Disusun Oleh :
A Analta Dwiyanto Palalangan Tunru
D121211023
KATA PENGANTAR
Puji Syukur atas kehadirat Tuhan Yang Maha Esa, yang telah melimpahkan rahmat
dan karunia-Nya sehingga penulis dapat menyelesaikan makalah bahasa Indonesia yang
berjudul “Pengaruh Teknologi dalam Perkembangan Kuliner”. Puji Syukur atas kehadirat
Tuhan Yang Maha Esa, yang telah melimpahkan rahmat dan karunia-Nya sehingga penulis
dapat menyelesaikan makalah Wawasan Sosial Budaya Maritim yang berjudul “Sejarah
Kemaritiman Indonesia”.
Tujuan dan maksud saya membuat makalah ini adalah guna memenuhi tugas mata
kuliah umum Wawasan Sosial Budaya Maritim dan mengetahui lebih dalam mengenai
Sejarah Kemaritiman Indonesia serta hal-hal lain yang berkaitan dengan judul makalah ini
sendiri. Penulis berharap agar ilmu yang saya dapatkan, dapat berguna di kemudian hari.

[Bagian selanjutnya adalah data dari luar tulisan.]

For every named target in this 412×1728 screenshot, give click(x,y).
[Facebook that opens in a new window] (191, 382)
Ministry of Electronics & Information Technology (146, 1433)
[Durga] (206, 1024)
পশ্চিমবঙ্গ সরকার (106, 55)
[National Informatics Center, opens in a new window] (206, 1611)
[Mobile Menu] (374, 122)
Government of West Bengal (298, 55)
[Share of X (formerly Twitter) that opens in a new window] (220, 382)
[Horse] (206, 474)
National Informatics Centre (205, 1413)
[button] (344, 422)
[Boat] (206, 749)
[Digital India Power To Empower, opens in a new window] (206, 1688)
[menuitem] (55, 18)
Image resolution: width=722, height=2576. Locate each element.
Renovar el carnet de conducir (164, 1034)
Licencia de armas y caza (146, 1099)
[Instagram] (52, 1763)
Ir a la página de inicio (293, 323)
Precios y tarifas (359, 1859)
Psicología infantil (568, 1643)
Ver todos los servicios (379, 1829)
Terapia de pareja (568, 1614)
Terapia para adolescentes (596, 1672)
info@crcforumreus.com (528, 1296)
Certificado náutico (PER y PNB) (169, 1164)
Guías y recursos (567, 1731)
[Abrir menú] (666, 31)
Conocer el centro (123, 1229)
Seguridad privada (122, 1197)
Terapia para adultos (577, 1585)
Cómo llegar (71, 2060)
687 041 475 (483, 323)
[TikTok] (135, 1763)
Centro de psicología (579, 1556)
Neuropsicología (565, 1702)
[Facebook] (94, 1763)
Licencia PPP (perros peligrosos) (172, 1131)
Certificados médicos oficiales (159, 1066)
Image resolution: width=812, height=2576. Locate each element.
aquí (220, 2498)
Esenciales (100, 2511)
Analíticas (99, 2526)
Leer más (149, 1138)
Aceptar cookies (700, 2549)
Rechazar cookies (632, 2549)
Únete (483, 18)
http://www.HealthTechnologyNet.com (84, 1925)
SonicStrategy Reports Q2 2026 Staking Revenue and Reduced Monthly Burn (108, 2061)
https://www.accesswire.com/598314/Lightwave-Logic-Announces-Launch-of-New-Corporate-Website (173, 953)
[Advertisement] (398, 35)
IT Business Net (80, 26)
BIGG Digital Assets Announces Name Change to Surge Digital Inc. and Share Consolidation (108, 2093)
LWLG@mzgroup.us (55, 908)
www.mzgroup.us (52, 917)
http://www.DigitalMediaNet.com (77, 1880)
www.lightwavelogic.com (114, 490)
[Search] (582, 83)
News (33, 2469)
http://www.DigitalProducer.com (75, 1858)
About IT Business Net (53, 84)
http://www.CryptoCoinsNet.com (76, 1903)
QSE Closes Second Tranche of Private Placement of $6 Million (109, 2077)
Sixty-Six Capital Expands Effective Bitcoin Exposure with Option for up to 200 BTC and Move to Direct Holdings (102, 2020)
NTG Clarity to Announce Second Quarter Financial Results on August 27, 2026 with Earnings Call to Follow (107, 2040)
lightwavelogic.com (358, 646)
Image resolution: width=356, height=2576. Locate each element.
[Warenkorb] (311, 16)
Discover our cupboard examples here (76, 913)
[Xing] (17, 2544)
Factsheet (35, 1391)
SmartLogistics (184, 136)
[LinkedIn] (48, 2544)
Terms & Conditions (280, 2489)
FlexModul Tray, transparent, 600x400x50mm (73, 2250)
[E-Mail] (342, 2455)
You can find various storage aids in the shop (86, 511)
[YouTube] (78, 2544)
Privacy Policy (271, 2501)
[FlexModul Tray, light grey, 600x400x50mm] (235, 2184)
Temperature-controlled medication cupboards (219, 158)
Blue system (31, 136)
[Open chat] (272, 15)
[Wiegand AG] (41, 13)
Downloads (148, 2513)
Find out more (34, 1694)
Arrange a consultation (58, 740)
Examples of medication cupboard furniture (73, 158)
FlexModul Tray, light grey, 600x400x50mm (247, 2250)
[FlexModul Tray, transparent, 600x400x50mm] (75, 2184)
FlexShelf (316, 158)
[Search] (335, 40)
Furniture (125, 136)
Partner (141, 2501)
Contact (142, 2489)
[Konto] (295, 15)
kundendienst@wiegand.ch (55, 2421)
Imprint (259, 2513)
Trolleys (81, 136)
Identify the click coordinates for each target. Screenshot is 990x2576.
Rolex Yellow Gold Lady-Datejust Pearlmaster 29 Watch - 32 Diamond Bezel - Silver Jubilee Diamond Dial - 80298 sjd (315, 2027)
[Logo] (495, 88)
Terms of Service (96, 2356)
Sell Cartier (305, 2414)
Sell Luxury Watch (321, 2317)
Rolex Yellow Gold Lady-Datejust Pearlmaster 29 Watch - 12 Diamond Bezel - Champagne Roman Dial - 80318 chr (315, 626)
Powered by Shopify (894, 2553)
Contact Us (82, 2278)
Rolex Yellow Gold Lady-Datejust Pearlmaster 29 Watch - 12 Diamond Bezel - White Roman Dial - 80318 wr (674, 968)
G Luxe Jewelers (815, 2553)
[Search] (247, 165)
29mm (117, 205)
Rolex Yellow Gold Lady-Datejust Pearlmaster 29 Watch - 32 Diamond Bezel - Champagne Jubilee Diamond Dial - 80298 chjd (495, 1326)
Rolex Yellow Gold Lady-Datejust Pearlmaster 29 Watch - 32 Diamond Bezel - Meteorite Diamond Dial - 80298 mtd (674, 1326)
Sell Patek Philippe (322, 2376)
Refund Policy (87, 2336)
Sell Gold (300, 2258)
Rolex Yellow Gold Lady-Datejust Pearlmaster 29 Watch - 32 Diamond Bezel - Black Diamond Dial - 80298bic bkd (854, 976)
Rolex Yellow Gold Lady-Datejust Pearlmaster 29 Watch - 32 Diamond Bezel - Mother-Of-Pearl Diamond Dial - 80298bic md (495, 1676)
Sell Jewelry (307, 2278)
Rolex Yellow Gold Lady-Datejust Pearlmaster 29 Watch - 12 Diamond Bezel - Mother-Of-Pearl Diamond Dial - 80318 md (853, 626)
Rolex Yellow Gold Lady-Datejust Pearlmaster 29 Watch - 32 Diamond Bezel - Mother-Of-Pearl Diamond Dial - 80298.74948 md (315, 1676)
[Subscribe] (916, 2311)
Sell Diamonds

Saya mengucapkan terima kasih kepada Bapak Varis F Sanduan, S.Sos, M.Si. selaku
dosen pada mata kuliah Wawasan Sosial Budaya Maritim sekaligus yang telah memberikan
tugas makalah “Sejarah Kemaritiman Indonesia” ini.
Penulis
BAB I
PENDAHULUAN
1. 1 Latar Belakang
Indonesia merupakan negara kepulauan dengan jumlah pulau terbanyak di dunia.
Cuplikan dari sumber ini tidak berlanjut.